2.  AREAS ON WHICH THE COMMITTEE REQUESTED COMMENT

2.1  The practical issues involved in the ID database and biometric identifiers

  From BT's experience, a number of practical issues will require further consideration in this area:

—  The performance of the database—The storage and interrogation of the ID data will be heavily reliant on the architecture and the type of data stored. The two primary uses of the database will be for:

—  "Identification" on citizen enrolment.

—  "Verification" on checking a citizens claimed identity.

It is predicted these uses will require a high performance system, given the potential access requirements. For identification, the whole database will need to be scanned for each enrolment, to ensure biometric uniqueness. This requirement also raises the issue of ensuring effective "point of transaction" technology and the network over which the system will run.

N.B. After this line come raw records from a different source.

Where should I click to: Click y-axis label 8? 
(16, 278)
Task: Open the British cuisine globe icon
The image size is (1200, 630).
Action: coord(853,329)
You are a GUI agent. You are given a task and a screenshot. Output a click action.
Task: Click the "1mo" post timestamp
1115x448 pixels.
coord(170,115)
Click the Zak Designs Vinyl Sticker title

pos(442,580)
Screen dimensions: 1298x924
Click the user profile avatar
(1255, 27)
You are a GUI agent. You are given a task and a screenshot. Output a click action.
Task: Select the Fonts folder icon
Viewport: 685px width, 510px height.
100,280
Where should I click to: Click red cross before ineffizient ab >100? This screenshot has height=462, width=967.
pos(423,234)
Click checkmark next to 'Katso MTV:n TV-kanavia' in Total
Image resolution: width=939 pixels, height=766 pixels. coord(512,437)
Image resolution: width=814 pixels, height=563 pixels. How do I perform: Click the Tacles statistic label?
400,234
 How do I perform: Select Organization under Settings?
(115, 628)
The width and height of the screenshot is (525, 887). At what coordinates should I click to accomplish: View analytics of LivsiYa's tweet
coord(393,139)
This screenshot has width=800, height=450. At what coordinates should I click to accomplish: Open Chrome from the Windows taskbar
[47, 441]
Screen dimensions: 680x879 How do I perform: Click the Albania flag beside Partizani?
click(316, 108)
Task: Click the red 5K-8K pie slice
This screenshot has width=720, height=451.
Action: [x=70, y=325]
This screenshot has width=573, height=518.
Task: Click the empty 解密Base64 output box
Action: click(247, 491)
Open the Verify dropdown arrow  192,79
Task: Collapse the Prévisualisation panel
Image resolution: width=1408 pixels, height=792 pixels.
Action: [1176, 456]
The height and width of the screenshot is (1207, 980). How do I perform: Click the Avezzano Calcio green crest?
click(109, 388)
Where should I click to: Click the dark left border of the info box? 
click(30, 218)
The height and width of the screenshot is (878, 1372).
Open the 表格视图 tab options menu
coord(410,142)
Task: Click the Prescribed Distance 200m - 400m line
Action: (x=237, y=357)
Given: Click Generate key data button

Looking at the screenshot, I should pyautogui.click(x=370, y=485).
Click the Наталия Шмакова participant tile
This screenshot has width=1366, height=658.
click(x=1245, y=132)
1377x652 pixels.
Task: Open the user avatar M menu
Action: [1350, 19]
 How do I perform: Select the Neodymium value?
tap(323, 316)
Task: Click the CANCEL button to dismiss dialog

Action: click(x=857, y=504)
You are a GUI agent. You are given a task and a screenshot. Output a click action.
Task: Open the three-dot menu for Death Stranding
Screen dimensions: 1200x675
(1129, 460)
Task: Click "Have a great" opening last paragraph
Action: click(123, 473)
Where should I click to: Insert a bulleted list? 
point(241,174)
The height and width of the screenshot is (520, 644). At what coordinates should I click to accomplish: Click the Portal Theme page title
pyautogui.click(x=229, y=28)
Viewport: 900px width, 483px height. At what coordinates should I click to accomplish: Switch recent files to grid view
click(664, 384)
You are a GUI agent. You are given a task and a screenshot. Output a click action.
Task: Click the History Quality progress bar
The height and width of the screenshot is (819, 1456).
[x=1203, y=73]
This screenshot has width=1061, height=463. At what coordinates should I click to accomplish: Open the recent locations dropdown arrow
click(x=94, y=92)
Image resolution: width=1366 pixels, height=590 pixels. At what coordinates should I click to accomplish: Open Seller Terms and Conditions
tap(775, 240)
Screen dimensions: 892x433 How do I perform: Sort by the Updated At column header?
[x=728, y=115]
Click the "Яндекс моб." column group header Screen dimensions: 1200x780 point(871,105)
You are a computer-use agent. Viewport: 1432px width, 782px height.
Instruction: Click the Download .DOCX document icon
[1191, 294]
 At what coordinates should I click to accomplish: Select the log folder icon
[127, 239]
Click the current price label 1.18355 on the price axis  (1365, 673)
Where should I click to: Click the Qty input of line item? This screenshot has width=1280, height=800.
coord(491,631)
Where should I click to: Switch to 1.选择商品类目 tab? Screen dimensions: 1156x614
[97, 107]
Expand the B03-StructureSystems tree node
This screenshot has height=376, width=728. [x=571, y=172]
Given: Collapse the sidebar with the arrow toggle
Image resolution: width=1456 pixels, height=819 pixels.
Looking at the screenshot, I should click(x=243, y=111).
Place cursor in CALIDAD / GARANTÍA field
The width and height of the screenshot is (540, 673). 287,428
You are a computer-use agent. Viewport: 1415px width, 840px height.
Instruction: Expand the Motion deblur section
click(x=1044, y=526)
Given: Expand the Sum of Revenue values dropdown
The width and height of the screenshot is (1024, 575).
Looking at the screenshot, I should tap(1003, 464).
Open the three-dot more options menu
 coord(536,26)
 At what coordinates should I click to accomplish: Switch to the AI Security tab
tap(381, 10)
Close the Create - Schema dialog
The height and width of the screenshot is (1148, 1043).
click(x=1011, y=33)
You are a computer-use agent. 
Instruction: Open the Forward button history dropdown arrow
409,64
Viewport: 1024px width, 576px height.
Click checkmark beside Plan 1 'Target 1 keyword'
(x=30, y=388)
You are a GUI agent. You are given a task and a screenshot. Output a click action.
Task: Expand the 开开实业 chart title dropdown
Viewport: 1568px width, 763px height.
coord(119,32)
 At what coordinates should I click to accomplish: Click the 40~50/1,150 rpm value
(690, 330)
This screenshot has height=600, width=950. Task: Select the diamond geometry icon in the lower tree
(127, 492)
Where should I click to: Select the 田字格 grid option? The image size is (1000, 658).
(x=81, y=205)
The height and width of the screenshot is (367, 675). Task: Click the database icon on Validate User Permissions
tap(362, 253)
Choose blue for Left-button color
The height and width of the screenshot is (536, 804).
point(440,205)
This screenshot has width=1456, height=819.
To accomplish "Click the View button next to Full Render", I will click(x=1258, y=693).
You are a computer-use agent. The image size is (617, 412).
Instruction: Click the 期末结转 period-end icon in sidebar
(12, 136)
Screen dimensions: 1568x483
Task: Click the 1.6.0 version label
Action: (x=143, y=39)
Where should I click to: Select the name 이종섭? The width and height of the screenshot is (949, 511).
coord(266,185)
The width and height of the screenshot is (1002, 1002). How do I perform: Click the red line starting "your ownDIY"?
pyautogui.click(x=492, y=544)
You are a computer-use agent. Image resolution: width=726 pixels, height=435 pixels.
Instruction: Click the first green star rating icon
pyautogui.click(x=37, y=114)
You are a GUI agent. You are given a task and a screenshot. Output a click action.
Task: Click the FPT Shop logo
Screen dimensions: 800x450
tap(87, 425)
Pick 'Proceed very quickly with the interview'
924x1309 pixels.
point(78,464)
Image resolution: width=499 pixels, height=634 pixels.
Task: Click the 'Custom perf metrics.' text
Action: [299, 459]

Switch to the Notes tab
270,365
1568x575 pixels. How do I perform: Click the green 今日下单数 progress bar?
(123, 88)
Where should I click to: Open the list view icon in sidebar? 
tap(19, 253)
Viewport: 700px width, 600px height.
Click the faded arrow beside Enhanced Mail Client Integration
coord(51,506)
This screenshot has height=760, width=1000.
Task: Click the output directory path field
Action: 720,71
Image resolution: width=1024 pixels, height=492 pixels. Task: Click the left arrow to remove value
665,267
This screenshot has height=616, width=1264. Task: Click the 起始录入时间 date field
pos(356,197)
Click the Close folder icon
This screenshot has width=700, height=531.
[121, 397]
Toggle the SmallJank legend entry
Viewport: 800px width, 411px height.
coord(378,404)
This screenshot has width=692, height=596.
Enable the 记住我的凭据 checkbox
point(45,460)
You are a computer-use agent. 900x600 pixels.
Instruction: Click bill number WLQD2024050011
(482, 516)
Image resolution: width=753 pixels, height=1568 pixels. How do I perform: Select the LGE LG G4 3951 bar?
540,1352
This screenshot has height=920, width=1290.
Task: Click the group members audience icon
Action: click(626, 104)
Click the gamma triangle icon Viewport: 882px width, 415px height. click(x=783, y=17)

—  Access to the database—The issue of who will be allowed access to the ID database will require careful consideration. Clearly only authorised individuals will be allowed access but setting the limits of authorisation will require deliberation. International access may be required to enable British missions abroad to continue to issue passports. There will be implications around data protection, and the security and integrity of the system to enable such access.

—  Disaster Recovery—The consequences of anything but the briefest failure of the system could prove catastrophic. The physical location of the ID database, back-up databases and the disaster recovery strategy will need careful consideration.

—  Biometric types—The Government has suggested a number of biometric types. These are briefly described:

—  Fingerprint recognition is in use in a number of applications and is a relative success. Issues with fingerprint recognition include the high rate of false non-match results and social inclusion given that in the current UK population approximately one in a thousand people are unable to provide the required four suitable fingerprints. Another potential problem area is the public perception of the process of taking fingerprints and its link with the criminal justice process.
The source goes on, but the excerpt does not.